Given data:
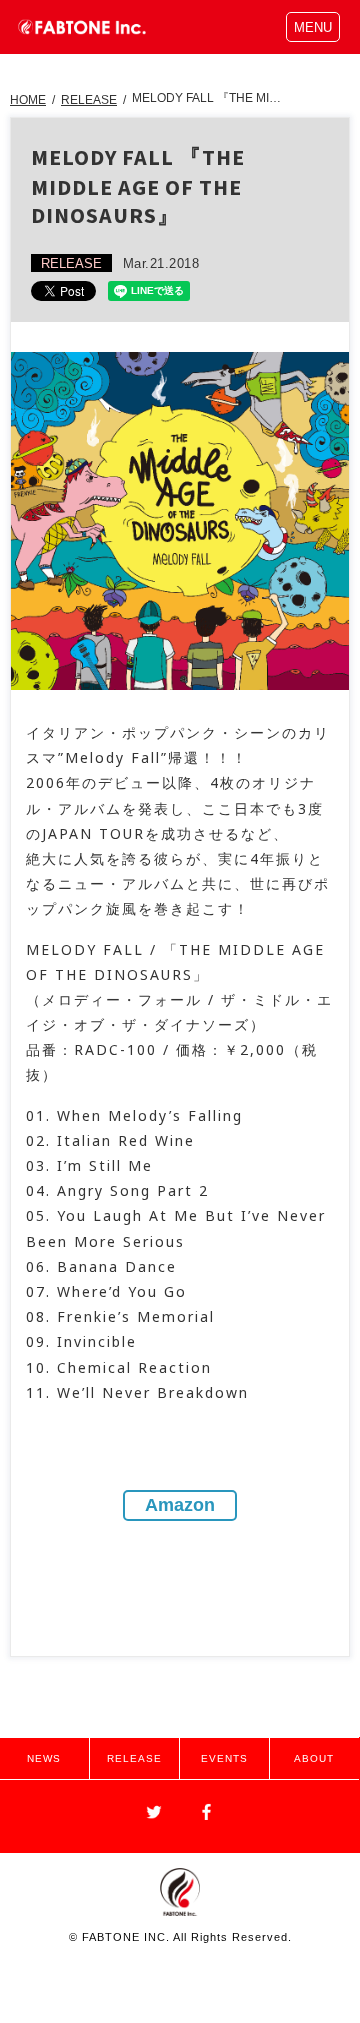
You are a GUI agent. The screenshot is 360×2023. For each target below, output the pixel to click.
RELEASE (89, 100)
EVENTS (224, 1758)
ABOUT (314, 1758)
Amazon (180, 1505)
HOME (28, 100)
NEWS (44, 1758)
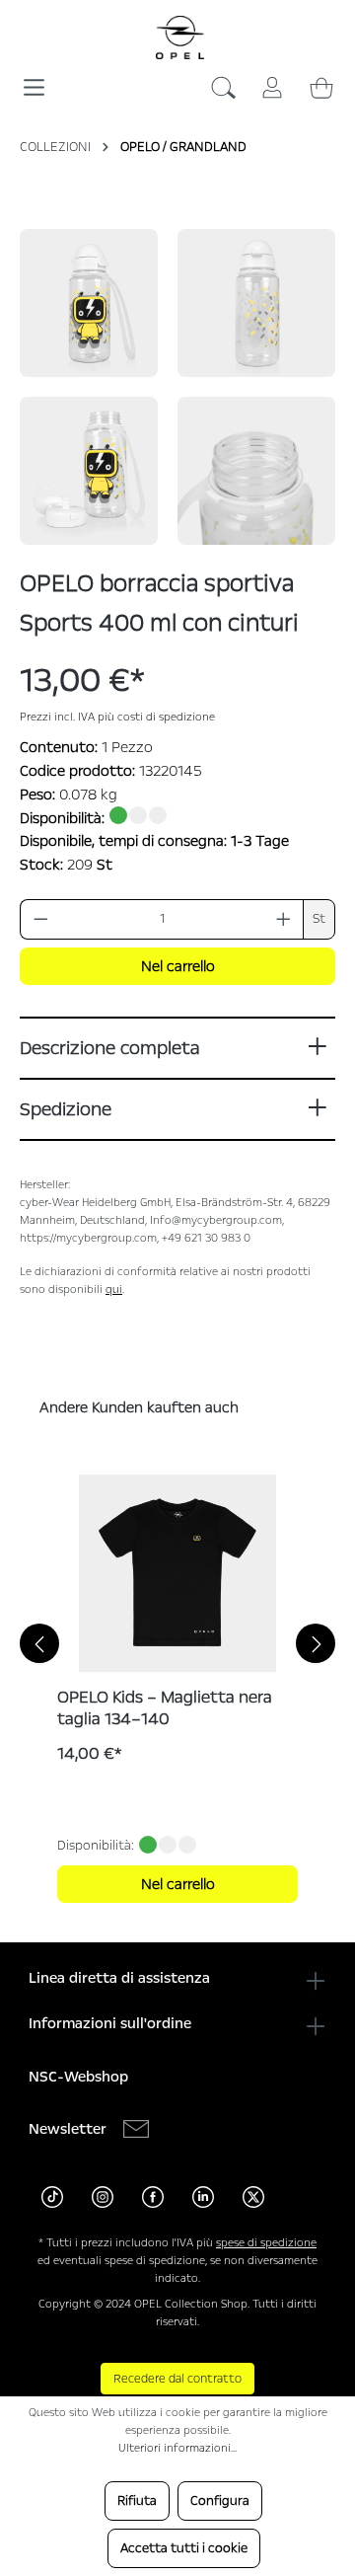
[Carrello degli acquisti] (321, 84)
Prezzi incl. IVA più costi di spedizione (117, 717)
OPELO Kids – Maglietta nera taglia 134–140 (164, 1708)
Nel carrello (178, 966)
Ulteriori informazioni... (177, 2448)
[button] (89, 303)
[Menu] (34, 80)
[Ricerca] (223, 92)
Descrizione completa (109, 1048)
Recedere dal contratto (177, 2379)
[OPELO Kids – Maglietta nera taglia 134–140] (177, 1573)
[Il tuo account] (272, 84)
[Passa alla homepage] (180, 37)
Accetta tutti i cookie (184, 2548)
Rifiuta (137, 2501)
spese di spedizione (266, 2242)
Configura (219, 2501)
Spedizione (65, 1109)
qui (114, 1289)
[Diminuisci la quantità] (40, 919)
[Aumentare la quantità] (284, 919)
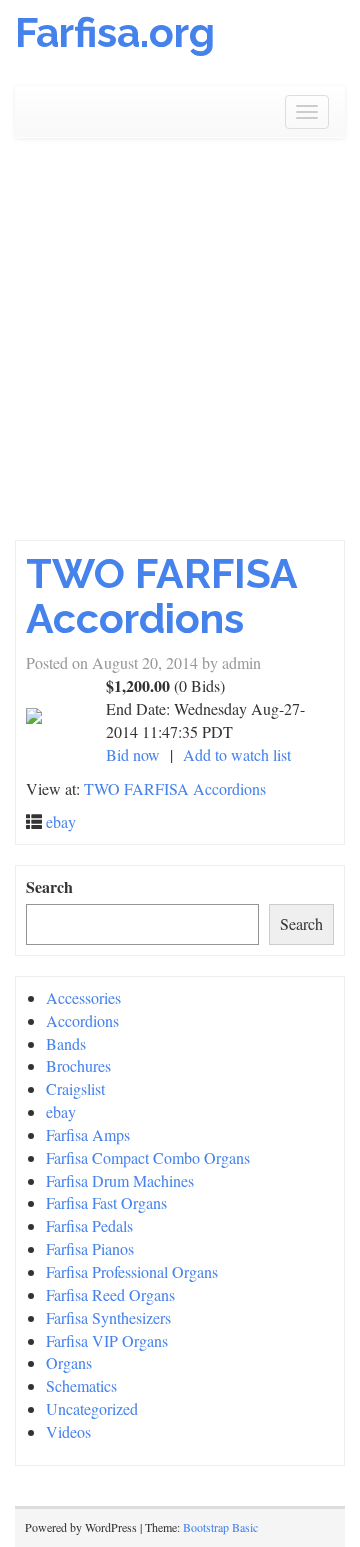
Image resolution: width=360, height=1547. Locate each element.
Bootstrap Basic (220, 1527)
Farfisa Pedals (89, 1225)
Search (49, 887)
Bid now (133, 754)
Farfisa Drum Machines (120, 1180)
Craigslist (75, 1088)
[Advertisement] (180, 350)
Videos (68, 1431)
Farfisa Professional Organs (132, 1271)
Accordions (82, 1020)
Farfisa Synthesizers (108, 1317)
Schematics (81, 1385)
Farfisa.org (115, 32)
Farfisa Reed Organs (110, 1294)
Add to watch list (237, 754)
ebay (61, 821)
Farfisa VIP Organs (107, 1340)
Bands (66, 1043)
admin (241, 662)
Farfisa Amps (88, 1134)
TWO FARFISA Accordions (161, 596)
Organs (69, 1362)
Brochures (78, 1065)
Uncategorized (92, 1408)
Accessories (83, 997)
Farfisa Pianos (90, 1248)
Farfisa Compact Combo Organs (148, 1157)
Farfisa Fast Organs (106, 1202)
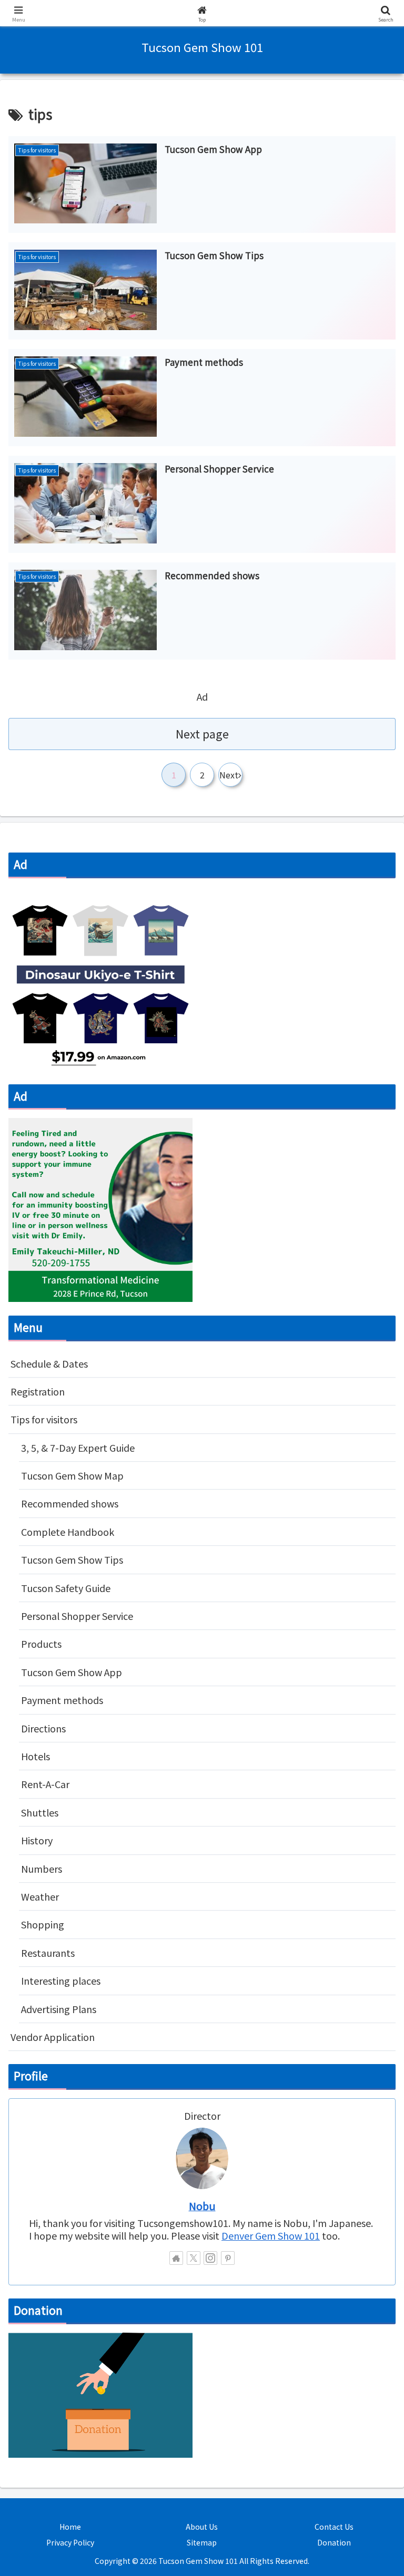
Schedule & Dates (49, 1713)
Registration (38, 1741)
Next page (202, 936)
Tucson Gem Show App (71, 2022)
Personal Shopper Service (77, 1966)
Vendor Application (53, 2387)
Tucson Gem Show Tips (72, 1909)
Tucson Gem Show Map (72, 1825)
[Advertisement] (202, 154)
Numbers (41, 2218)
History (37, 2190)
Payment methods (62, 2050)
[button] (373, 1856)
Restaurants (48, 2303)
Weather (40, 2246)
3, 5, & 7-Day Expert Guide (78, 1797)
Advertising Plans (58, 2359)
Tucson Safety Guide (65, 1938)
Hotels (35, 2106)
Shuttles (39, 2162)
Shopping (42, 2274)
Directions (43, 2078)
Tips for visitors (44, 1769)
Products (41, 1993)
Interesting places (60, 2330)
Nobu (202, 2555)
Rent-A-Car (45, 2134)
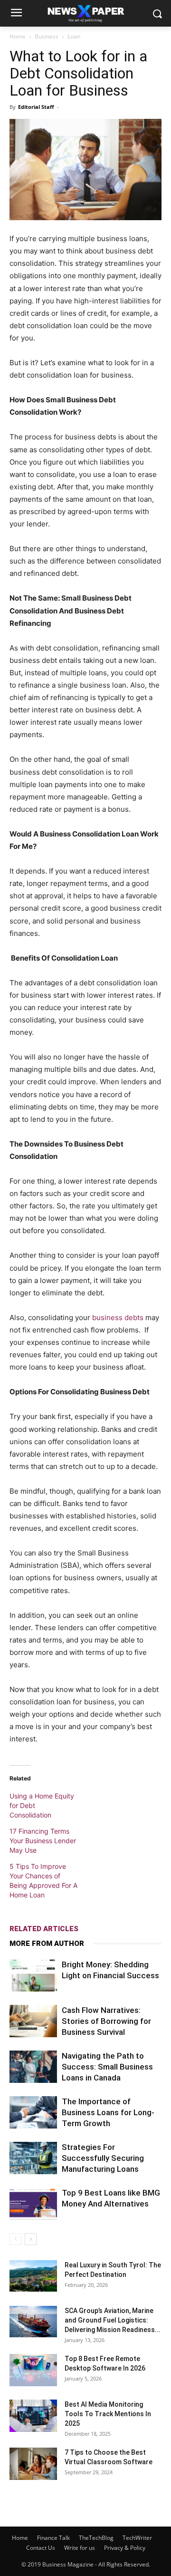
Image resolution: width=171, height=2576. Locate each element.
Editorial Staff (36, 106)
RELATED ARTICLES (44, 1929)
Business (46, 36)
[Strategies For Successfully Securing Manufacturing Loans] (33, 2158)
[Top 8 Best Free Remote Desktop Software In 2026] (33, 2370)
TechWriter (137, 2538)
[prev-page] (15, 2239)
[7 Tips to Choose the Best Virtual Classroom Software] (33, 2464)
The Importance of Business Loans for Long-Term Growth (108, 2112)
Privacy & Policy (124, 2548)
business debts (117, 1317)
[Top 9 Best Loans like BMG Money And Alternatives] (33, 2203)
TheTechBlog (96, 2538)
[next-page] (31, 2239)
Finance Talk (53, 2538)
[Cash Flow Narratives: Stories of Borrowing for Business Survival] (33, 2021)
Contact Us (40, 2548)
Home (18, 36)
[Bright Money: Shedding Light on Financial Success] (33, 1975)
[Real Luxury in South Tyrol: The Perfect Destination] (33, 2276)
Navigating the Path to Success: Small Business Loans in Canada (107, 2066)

Work item:
Restate, word for word, the entries above, dropping any picture.

Exercise output:
You are a GUI agent. The screenshot is 360×2023. For each target below, output the pixel to click.
RELEASE (89, 100)
EVENTS (224, 1758)
ABOUT (314, 1758)
Amazon (180, 1505)
HOME (28, 100)
NEWS (44, 1758)
[Carrello degli acquisti] (321, 84)
Prezzi incl. IVA più costi di spedizione (117, 717)
OPELO Kids – Maglietta nera taglia 134–140 (164, 1708)
Nel carrello (178, 966)
Ulteriori informazioni... (177, 2448)
[button] (89, 303)
[Menu] (34, 80)
[Ricerca] (223, 92)
Descrizione completa (109, 1048)
Recedere dal contratto (177, 2379)
[OPELO Kids – Maglietta nera taglia 134–140] (177, 1573)
[Il tuo account] (272, 84)
[Passa alla homepage] (180, 37)
Accetta tutti i cookie (184, 2548)
Rifiuta (137, 2501)
spese di spedizione (266, 2242)
Configura (219, 2501)
Spedizione (65, 1109)
qui (114, 1289)
[Diminuisci la quantità] (40, 919)
[Aumentare la quantità] (284, 919)
Image resolution: width=360, height=1547. Locate each element.
Bootstrap Basic (220, 1527)
Farfisa Pedals (89, 1225)
Search (49, 887)
Bid now (133, 754)
Farfisa Drum Machines (120, 1180)
Craigslist (75, 1088)
[Advertisement] (180, 350)
Videos (68, 1431)
Farfisa Professional Organs (132, 1271)
Accordions (82, 1020)
Farfisa Synthesizers (108, 1317)
Schematics (81, 1385)
Farfisa.org (115, 32)
Farfisa Reed Organs (110, 1294)
Add to watch list (237, 754)
ebay (61, 821)
Farfisa VIP Organs (107, 1340)
Bands (66, 1043)
admin (241, 662)
Farfisa Amps (88, 1134)
TWO FARFISA Accordions (161, 596)
Organs (69, 1362)
Brochures (78, 1065)
Uncategorized (92, 1408)
Accessories (83, 997)
Farfisa Pianos (90, 1248)
Farfisa Compact Combo Organs (148, 1157)
Farfisa Fast Organs (106, 1202)
Schedule & Dates (49, 1713)
Registration (38, 1741)
Next page (202, 936)
Tucson Gem Show App (71, 2022)
Personal Shopper Service (77, 1966)
Vendor Application (53, 2387)
Tucson Gem Show Tips (72, 1909)
Tucson Gem Show Map (72, 1825)
[Advertisement] (202, 154)
Numbers (41, 2218)
History (37, 2190)
Payment methods (62, 2050)
[button] (373, 1856)
Restaurants (48, 2303)
Weather (40, 2246)
3, 5, & 7-Day Expert Guide (78, 1797)
Advertising Plans (58, 2359)
Tucson Safety Guide (65, 1938)
Hotels (35, 2106)
Shuttles (39, 2162)
Shopping (42, 2274)
Directions (43, 2078)
Tips for visitors (44, 1769)
Products (41, 1993)
Interesting places (60, 2330)
Nobu (202, 2555)
Rent-A-Car (45, 2134)
Image resolution: width=171, height=2576. Locate each element.
Editorial Staff (36, 106)
RELATED ARTICLES (44, 1929)
Business (46, 36)
[Strategies For Successfully Securing Manufacturing Loans] (33, 2158)
[Top 8 Best Free Remote Desktop Software In 2026] (33, 2370)
TechWriter (137, 2538)
[prev-page] (15, 2239)
[7 Tips to Choose the Best Virtual Classroom Software] (33, 2464)
The Importance of Business Loans for Long-Term Growth (108, 2112)
Privacy & Policy (124, 2548)
business debts (117, 1317)
[Top 9 Best Loans like BMG Money And Alternatives] (33, 2203)
TheTechBlog (96, 2538)
[next-page] (31, 2239)
Finance Talk (53, 2538)
[Cash Flow Narratives: Stories of Borrowing for Business Survival] (33, 2021)
Contact Us (40, 2548)
Home (18, 36)
[Bright Money: Shedding Light on Financial Success] (33, 1975)
[Real Luxury in South Tyrol: The Perfect Destination] (33, 2276)
Navigating the Path to Success: Small Business Loans in Canada (107, 2066)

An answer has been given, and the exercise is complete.